L’existence de « baronnies locales » est aussi mentionnée, au cœur de conflits de légitimité entre élus d’URPS et représentants syndicaux au niveau national. Dans ce domaine, la Cour note par exemple « le glissement de la communication de certaines unions vers le champ syndical », particulièrement marquée pour les URPS médecins libéraux et la Conférence nationale des URPS, une ingérence n’ayant aucune légitimité juridique. Or, les prises de position de cette conférence ont conduit certaines URPS ML à ne pas renouveler leur adhésion, comme celles des Hauts-de-France en 2020, d’Île-de-France et d’Occitanie en 2021.
Gestion financière défaillante
Pour assumer leurs missions, ces assemblées libérales perçoivent un financement issu essentiellement de la contribution aux URPS (Curps, soit 40,6 millions d’euros par an en moyenne entre 2018 et 2022), et des crédits régionaux des ARS (13,6 millions d'euros en moyenne annuelle). Chez les médecins libéraux, le taux de contribution est de 0,5 % de leur revenu annuel. Las, selon les Sages, cette manne n'est pas toujours bien employée. La Cour juge par exemple que les indemnités perçues par les élus aux URPS, censées compenser la perte de ressources des libéraux, sont parfois excessives. L’indemnité annuelle oscille entre 167 euros (biologistes) à… 8 867 euros pour les médecins. Or dans ce domaine, l’arrêté du 2 juin 2010 a fixé le plafond des indemnités susceptibles d’être allouées aux membres des assemblées et des bureaux des Unions.

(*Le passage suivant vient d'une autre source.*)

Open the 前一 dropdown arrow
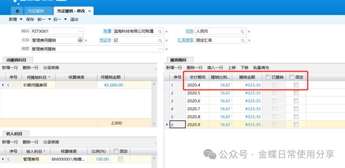50,19
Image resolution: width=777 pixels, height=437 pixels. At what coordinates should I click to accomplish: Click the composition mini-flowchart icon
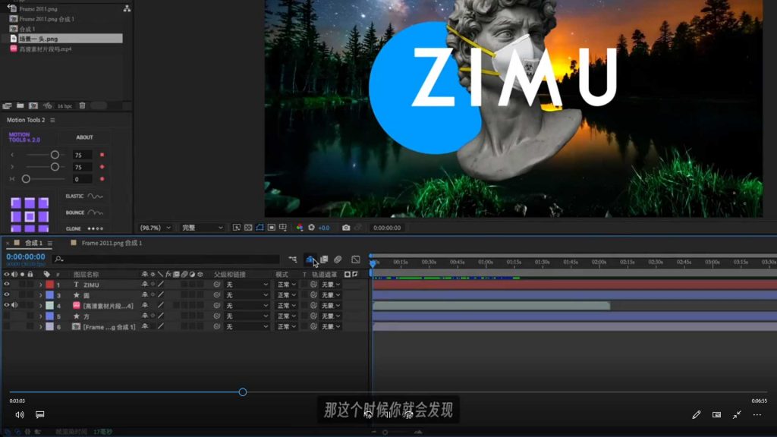[293, 259]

Pour les médecins par exemple, cette indemnité ne doit pas dépasser 12 fois la valeur de la lettre clé C (12 x 23 euros = 276 euros).

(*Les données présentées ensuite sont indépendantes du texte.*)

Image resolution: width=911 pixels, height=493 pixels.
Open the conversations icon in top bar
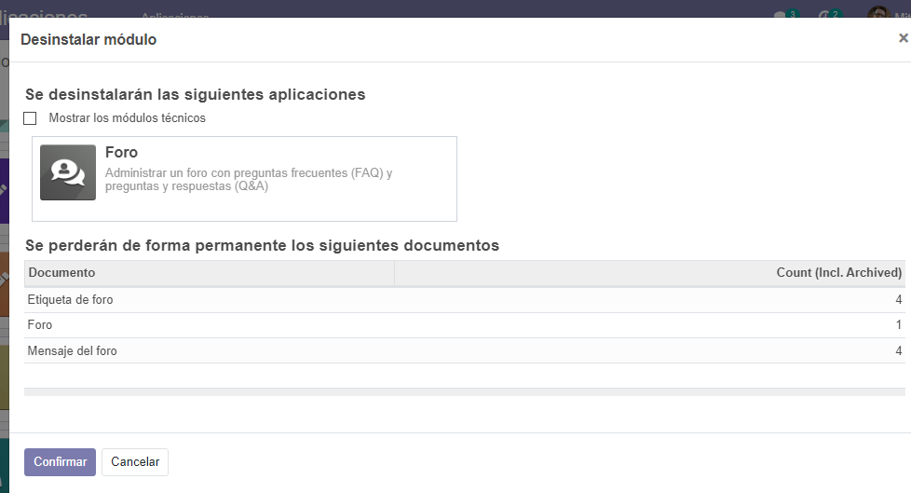click(x=782, y=15)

Frais de bouche et méditation pleine conscience
Frais de transport, hébergement, réunions, frais de bouche, formation… le rapport rapporte aussi divers abus en citant par exemple les événements coûteux organisés par l’URPS ML Paca. Pour son assemblée générale des 7 et 8 décembre 2018 dans un hôtel à Mandelieu-la-Napoule, l’organisation a payé 10 453 euros TTC, dont 3 900 euros de nuitées. L’AG du 18 janvier 2020 et groupes syndicaux réunis dans un hôtel à Saint-Cyr-sur-Mer a coûté 8 909,60 euros dont 1 288 euros de cocktail pour 28 personnes, 1 050 € de location de salle, 3 750 euros de forfait journée d’étude. La même URPS a financé à ses élus une formation à la méditation en pleine conscience pour un montant de 6 348 euros.

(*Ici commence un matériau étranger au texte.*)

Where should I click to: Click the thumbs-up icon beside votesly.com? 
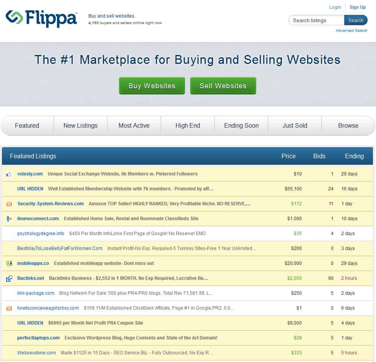click(9, 174)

La Cour épingle aussi certains investissements des URPS, notamment les placements immobiliers. Elle reproche encore à l'URPS ML de Paca d'avoir acquis un siège de 843 mètres carrés… mais de tenir nombre de réunions dans des hôtels. Épinglée aussi, l'URPS chirurgiens-dentistes d'Île-de-France, qui a loué son siège au syndicat dont est issu son président. Siège dans lequel il a fait aménager, pour plus de 760 000 euros, deux cabinets dentaires et deux fauteuils…
Transparence budgétaire
Pour la Cour des comptes, le système de financement pourrait être repensé. Et au minimum le réseau des URPS pourrait être resserré pour atteindre une masse critique, avec par exemple le regroupement des URPS des Antilles et de Guyane, à l’instar des URPS Océan Indien.
La Cour réclame aussi un contrôle et une transparence budgétaire accrus sur ces assemblées. Elles recommandent aux ARS et au ministère de la Santé de faite pression « pour que ces dernières transmettent leurs comptes, les rapports de leur commission de contrôle des comptes et leurs rapports d’activité ». Car le défaut d’analyse de ces documents empêche d’avoir une vision consolidée de leur situation financière et de leur activité.